> **Description of the task**
From top to bottom, restate the entries below word for word.

> **Dataset extract**
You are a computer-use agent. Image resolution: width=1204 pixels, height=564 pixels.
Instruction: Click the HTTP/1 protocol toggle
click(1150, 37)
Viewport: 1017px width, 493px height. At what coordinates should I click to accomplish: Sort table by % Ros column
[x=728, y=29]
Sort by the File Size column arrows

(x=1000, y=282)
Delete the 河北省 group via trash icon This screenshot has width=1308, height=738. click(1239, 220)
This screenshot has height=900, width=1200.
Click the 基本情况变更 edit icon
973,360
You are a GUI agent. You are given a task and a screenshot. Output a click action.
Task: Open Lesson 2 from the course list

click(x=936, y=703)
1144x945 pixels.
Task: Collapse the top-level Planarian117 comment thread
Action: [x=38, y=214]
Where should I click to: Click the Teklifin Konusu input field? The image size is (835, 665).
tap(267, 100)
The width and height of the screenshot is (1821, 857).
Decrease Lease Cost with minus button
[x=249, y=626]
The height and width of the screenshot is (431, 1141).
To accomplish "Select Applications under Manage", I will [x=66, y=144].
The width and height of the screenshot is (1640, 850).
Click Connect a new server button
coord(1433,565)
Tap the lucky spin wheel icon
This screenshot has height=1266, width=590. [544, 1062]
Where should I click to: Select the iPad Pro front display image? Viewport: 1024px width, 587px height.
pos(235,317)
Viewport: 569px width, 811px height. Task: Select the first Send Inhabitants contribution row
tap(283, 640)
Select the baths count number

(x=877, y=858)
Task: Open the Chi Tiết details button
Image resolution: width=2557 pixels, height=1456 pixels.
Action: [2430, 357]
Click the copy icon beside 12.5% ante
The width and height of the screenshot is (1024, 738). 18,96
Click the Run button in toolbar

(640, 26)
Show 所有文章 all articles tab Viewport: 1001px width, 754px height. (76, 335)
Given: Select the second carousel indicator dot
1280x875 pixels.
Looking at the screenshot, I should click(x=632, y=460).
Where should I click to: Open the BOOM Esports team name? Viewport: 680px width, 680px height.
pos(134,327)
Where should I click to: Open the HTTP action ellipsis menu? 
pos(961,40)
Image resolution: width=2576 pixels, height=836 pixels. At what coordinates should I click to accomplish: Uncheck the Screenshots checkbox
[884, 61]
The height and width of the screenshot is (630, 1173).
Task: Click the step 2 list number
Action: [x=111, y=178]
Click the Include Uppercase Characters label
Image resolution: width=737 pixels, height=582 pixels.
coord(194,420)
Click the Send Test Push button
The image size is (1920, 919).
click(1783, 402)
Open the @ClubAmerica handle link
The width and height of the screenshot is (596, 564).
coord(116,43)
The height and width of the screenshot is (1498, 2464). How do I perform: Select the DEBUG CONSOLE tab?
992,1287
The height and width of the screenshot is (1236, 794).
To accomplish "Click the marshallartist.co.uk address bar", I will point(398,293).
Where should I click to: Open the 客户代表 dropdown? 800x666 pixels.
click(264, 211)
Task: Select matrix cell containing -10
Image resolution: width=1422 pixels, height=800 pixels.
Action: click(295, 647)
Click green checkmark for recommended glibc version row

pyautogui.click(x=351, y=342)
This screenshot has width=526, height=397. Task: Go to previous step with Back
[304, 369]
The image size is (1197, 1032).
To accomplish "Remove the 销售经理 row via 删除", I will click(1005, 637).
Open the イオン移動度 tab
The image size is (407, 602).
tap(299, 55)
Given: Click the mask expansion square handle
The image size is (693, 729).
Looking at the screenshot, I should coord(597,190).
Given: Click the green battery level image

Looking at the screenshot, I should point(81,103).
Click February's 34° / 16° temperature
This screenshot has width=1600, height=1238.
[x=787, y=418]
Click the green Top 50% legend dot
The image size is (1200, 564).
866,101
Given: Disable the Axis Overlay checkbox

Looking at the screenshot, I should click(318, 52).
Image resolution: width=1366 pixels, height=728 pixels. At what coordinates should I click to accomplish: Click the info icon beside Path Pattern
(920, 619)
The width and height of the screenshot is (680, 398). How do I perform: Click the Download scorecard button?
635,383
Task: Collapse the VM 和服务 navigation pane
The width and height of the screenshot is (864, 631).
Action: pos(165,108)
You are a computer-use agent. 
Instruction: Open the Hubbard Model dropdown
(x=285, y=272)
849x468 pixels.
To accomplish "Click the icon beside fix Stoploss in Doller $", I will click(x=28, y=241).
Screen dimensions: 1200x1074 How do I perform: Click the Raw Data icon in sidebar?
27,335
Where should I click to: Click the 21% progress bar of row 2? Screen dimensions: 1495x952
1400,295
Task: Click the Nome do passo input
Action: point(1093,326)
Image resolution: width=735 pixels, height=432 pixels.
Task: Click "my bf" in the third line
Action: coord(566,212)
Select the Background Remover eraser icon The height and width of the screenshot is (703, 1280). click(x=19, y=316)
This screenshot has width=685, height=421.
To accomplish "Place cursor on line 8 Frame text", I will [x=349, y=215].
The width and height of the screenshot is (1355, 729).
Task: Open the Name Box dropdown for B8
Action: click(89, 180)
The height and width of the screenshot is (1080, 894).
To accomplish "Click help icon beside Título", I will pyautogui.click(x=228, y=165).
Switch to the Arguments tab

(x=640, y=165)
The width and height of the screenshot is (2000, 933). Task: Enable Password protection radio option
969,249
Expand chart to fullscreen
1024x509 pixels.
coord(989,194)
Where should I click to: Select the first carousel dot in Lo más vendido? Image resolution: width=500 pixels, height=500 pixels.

> **Solved problem**
You are a computer-use agent. Image resolution: width=1204 pixels, height=564 pixels.
Instruction: Click the HTTP/1 protocol toggle
click(1150, 37)
Viewport: 1017px width, 493px height. At what coordinates should I click to accomplish: Sort table by % Ros column
[x=728, y=29]
Sort by the File Size column arrows

(x=1000, y=282)
Delete the 河北省 group via trash icon This screenshot has width=1308, height=738. click(1239, 220)
This screenshot has height=900, width=1200.
Click the 基本情况变更 edit icon
973,360
You are a GUI agent. You are given a task and a screenshot. Output a click action.
Task: Open Lesson 2 from the course list

click(x=936, y=703)
1144x945 pixels.
Task: Collapse the top-level Planarian117 comment thread
Action: [x=38, y=214]
Where should I click to: Click the Teklifin Konusu input field? The image size is (835, 665).
tap(267, 100)
The width and height of the screenshot is (1821, 857).
Decrease Lease Cost with minus button
[x=249, y=626]
The height and width of the screenshot is (431, 1141).
To accomplish "Select Applications under Manage", I will [x=66, y=144].
The width and height of the screenshot is (1640, 850).
Click Connect a new server button
coord(1433,565)
Tap the lucky spin wheel icon
This screenshot has height=1266, width=590. [544, 1062]
Where should I click to: Select the iPad Pro front display image? Viewport: 1024px width, 587px height.
pos(235,317)
Viewport: 569px width, 811px height. Task: Select the first Send Inhabitants contribution row
tap(283, 640)
Select the baths count number

(x=877, y=858)
Task: Open the Chi Tiết details button
Image resolution: width=2557 pixels, height=1456 pixels.
Action: [2430, 357]
Click the copy icon beside 12.5% ante
The width and height of the screenshot is (1024, 738). 18,96
Click the Run button in toolbar

(640, 26)
Show 所有文章 all articles tab Viewport: 1001px width, 754px height. (76, 335)
Given: Select the second carousel indicator dot
1280x875 pixels.
Looking at the screenshot, I should click(x=632, y=460).
Where should I click to: Open the BOOM Esports team name? Viewport: 680px width, 680px height.
pos(134,327)
Where should I click to: Open the HTTP action ellipsis menu? 
pos(961,40)
Image resolution: width=2576 pixels, height=836 pixels. At what coordinates should I click to accomplish: Uncheck the Screenshots checkbox
[884, 61]
The height and width of the screenshot is (630, 1173).
Task: Click the step 2 list number
Action: [x=111, y=178]
Click the Include Uppercase Characters label
Image resolution: width=737 pixels, height=582 pixels.
coord(194,420)
Click the Send Test Push button
The image size is (1920, 919).
click(1783, 402)
Open the @ClubAmerica handle link
The width and height of the screenshot is (596, 564).
coord(116,43)
The height and width of the screenshot is (1498, 2464). How do I perform: Select the DEBUG CONSOLE tab?
992,1287
The height and width of the screenshot is (1236, 794).
To accomplish "Click the marshallartist.co.uk address bar", I will point(398,293).
Where should I click to: Open the 客户代表 dropdown? 800x666 pixels.
click(264, 211)
Task: Select matrix cell containing -10
Image resolution: width=1422 pixels, height=800 pixels.
Action: click(295, 647)
Click green checkmark for recommended glibc version row

pyautogui.click(x=351, y=342)
This screenshot has width=526, height=397. Task: Go to previous step with Back
[304, 369]
The image size is (1197, 1032).
To accomplish "Remove the 销售经理 row via 删除", I will click(1005, 637).
Open the イオン移動度 tab
The image size is (407, 602).
tap(299, 55)
Given: Click the mask expansion square handle
The image size is (693, 729).
Looking at the screenshot, I should coord(597,190).
Given: Click the green battery level image

Looking at the screenshot, I should point(81,103).
Click February's 34° / 16° temperature
This screenshot has width=1600, height=1238.
[x=787, y=418]
Click the green Top 50% legend dot
The image size is (1200, 564).
866,101
Given: Disable the Axis Overlay checkbox

Looking at the screenshot, I should click(318, 52).
Image resolution: width=1366 pixels, height=728 pixels. At what coordinates should I click to accomplish: Click the info icon beside Path Pattern
(920, 619)
The width and height of the screenshot is (680, 398). How do I perform: Click the Download scorecard button?
635,383
Task: Collapse the VM 和服务 navigation pane
The width and height of the screenshot is (864, 631).
Action: pos(165,108)
You are a computer-use agent. 
Instruction: Open the Hubbard Model dropdown
(x=285, y=272)
849x468 pixels.
To accomplish "Click the icon beside fix Stoploss in Doller $", I will click(x=28, y=241).
Screen dimensions: 1200x1074 How do I perform: Click the Raw Data icon in sidebar?
27,335
Where should I click to: Click the 21% progress bar of row 2? Screen dimensions: 1495x952
1400,295
Task: Click the Nome do passo input
Action: point(1093,326)
Image resolution: width=735 pixels, height=432 pixels.
Task: Click "my bf" in the third line
Action: coord(566,212)
Select the Background Remover eraser icon The height and width of the screenshot is (703, 1280). click(x=19, y=316)
This screenshot has width=685, height=421.
To accomplish "Place cursor on line 8 Frame text", I will [x=349, y=215].
The width and height of the screenshot is (1355, 729).
Task: Open the Name Box dropdown for B8
Action: click(89, 180)
The height and width of the screenshot is (1080, 894).
To accomplish "Click help icon beside Título", I will pyautogui.click(x=228, y=165).
Switch to the Arguments tab

(x=640, y=165)
The width and height of the screenshot is (2000, 933). Task: Enable Password protection radio option
969,249
Expand chart to fullscreen
1024x509 pixels.
coord(989,194)
Where should I click to: Select the first carousel dot in Lo más vendido? Image resolution: width=500 pixels, height=500 pixels.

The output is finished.